# [DIRECTIONS]
[a] From the text comparing Manuka honey with regular honey, list every substance that it says processing removes from honey or reduces in it.
[b] Continue the text comparing Manuka honey with regular honey, picking up after its final sentence.

# [EXTRACT]
((

Manuka honey is called so mainly because it is derived from the bees that feed off of Manuka plants in Australia and New Zealand. On the other hand, a regular tree can be extracted from all sorts of different flowers


Color and Texture

Regular honey is usually sticky and colored brown, while Manuka honey tends to be stickier and a darker brown



Regular honey usually undergoes a variety of processing, reducing its levels of antioxidants and removing most of the beneficial nutrients that it naturally contains like pollen. Manuka honey isn’t raw honey, per se, but it is only minimally processed to remove particles of wax and pollen. Otherwise, Manuka honey is very pure and rich.

))

# [PROVIDED DATA]
((

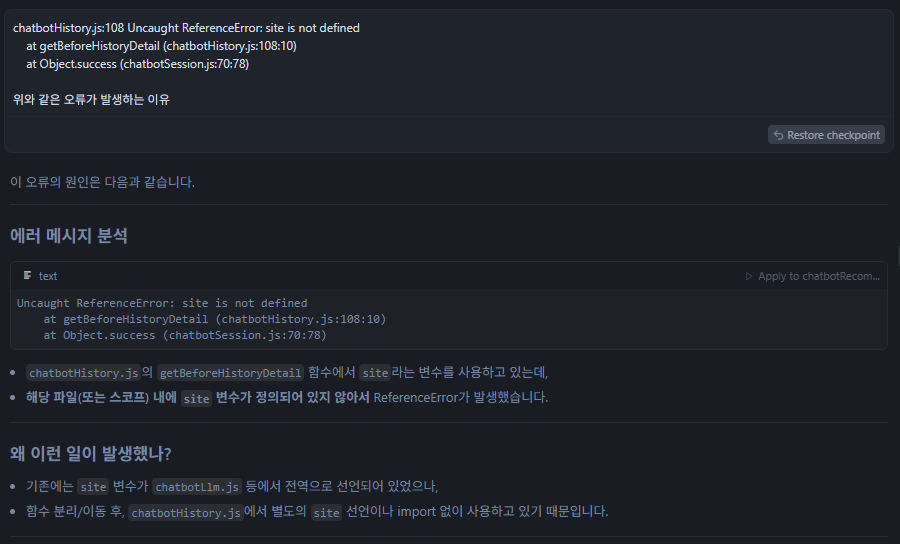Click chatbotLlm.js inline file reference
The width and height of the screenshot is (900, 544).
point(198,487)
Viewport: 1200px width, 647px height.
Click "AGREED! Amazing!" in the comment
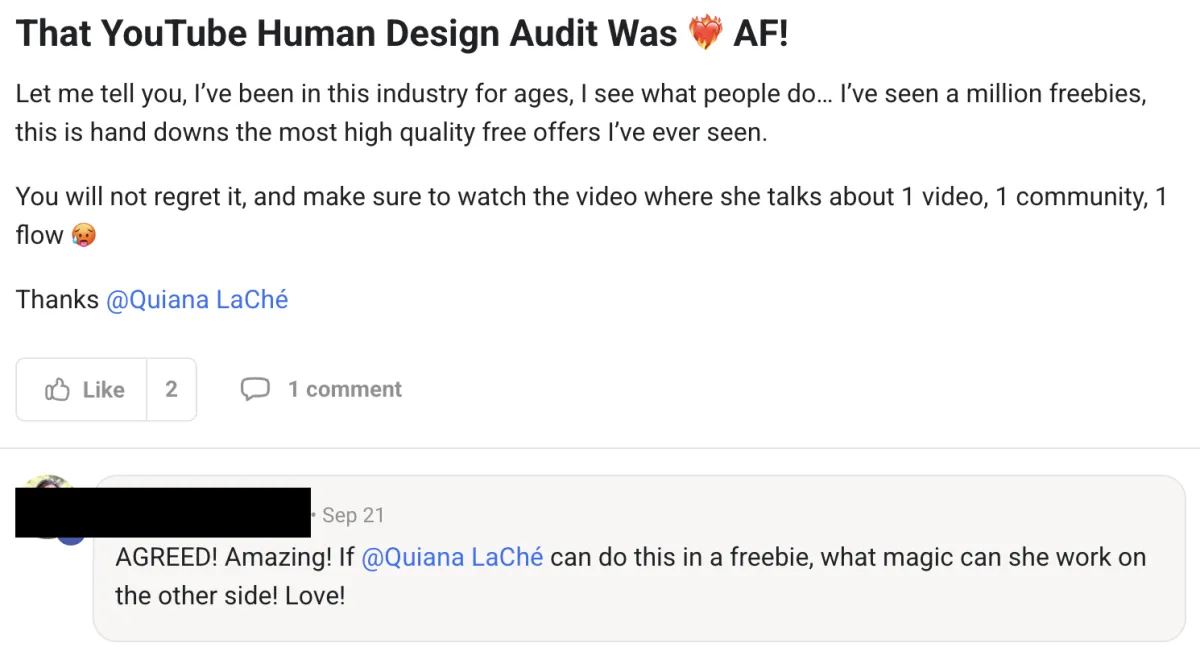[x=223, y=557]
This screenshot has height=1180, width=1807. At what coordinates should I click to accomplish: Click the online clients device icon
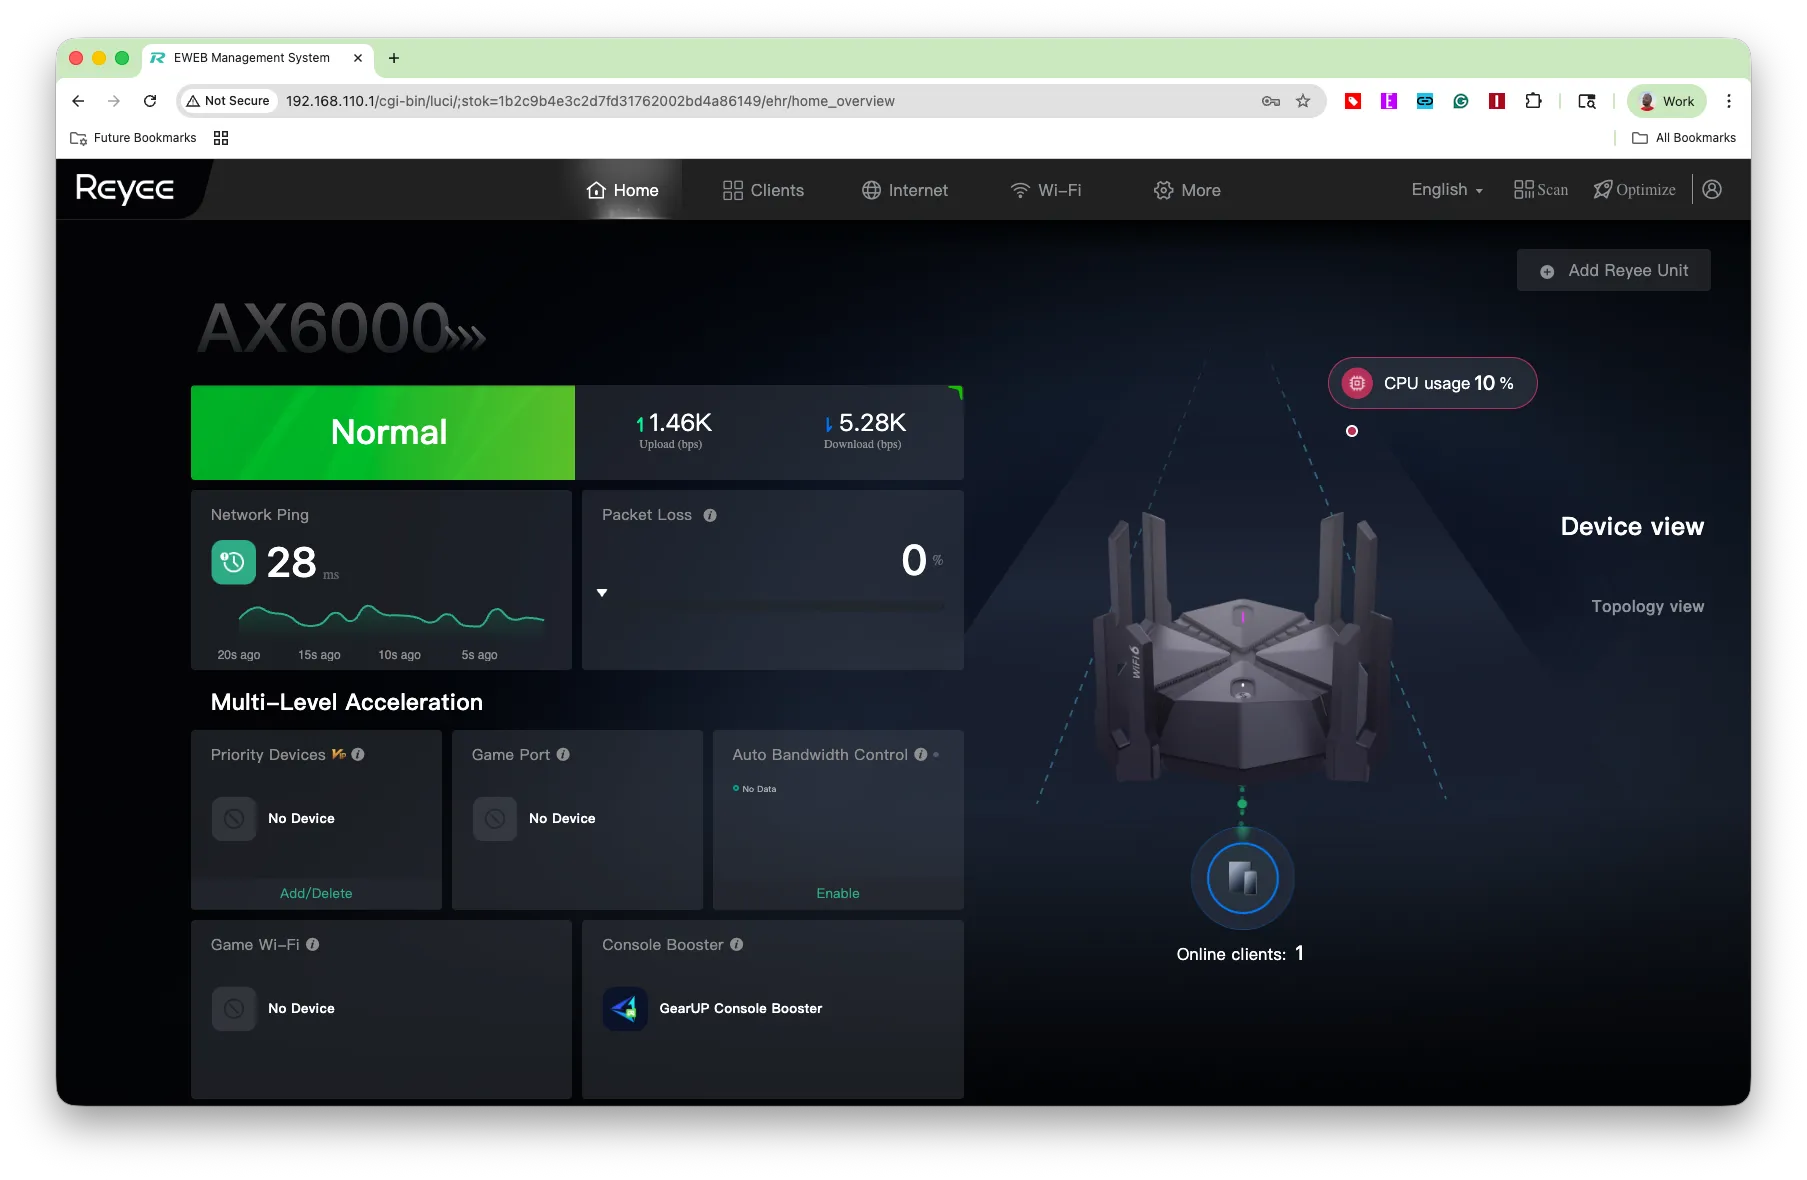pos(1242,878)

))

# [OUTPUTS FOR THE TASKS]
[a]
- antioxidants
- beneficial nutrients
- pollen
- particles of wax

[b]
All honey has an antibiotic effect, to an extent, because they all include hydrogen peroxide. However, what makes manuka honey special is the other ingredients with antibacterial qualities. For example, Methylglyoxal (MG), a major antibacterial component, is generally present in honey but only in small amounts. It is known that the higher the concentration of MG in honey, the stronger the antibiotic properties it possesses. In manuka honey, MG comes from the conversion of another compound that is found in the nectar of manuka flowers. Unlike antibiotics, the manuka honey does not lead to any antibacterial resistance, meaning that you can take it worry-free from resistance complications.